_What the exercise asks_
All of the data must be output without alteration.
▬▬▬▬▬▬
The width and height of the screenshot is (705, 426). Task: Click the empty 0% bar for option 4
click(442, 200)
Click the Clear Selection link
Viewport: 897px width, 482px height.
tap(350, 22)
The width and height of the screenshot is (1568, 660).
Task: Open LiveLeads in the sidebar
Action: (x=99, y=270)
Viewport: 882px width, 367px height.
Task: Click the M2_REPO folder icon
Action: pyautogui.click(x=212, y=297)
▬▬▬▬▬▬
_Answer_
The width and height of the screenshot is (705, 426). Task: Click the empty 0% bar for option 4
click(442, 200)
Click the Clear Selection link
Viewport: 897px width, 482px height.
tap(350, 22)
The width and height of the screenshot is (1568, 660).
Task: Open LiveLeads in the sidebar
Action: (x=99, y=270)
Viewport: 882px width, 367px height.
Task: Click the M2_REPO folder icon
Action: pyautogui.click(x=212, y=297)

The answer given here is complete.